If the authors are serious, this is a silly, distasteful book. If they are not, it’s a brilliant satire.

The authors have created a sort of anti-Book of Virtues in this encyclopedic compendium of the ways and means of power.

Everyone wants power and everyone is in a constant duplicitous game to gain more power at the expense of others, according to Greene, a screenwriter and former editor at Esquire (Elffers, a book packager, designed the volume, with its attractive marginalia). We live today as courtiers once did in royal courts: we must appear civil while attempting to crush all those around us. This power game can be played well or poorly, and in these 48 laws culled from the history and wisdom of the world’s greatest power players are the rules that must be followed to win. These laws boil down to being as ruthless, selfish, manipulative, and deceitful as possible.
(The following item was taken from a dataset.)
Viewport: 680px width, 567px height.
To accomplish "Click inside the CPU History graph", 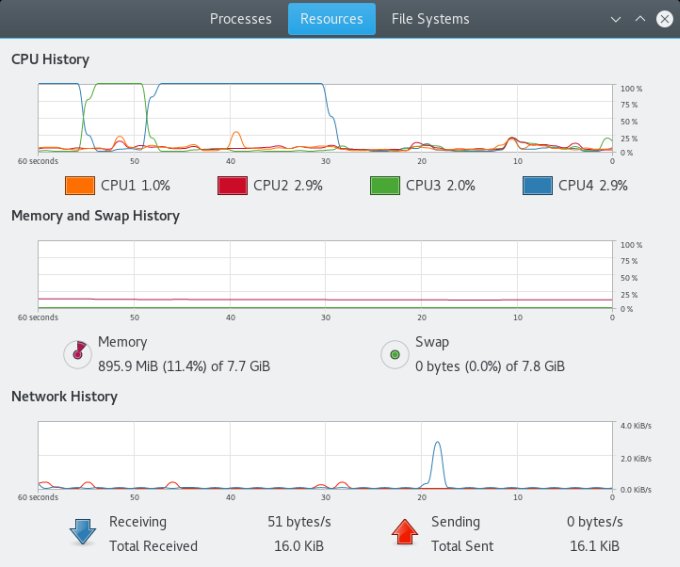I will [325, 118].
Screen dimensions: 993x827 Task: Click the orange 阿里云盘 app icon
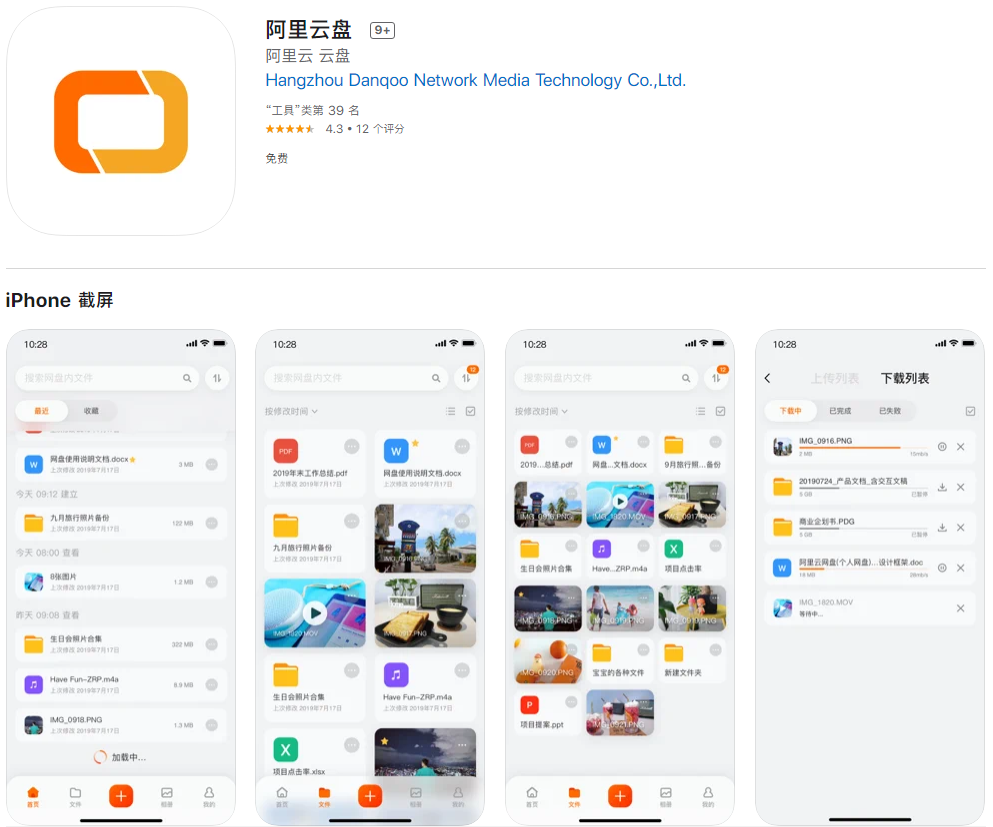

Each law, however, gets its own chapter: “Conceal Your Intentions,” “Always Say Less Than Necessary,” “Pose as a Friend, Work as a Spy,” and so on. Each chapter is conveniently broken down into sections on what happened to those who transgressed or observed the particular law, the key elements in this law, and ways to defensively reverse this law when it’s used against you. Quotations in the margins amplify the lesson being taught. While compelling in the way an auto accident might be, the book is simply nonsense. Rules often contradict each other. We are told, for instance, to “be conspicuous at all cost,” then told to “behave like others.” More seriously, Greene never really defines “power,” and he merely asserts, rather than offers evidence for, the Hobbesian world of all against all in which he insists we live. The world may be like this at times, but often it isn’t. To ask why this is so would be a far more useful project.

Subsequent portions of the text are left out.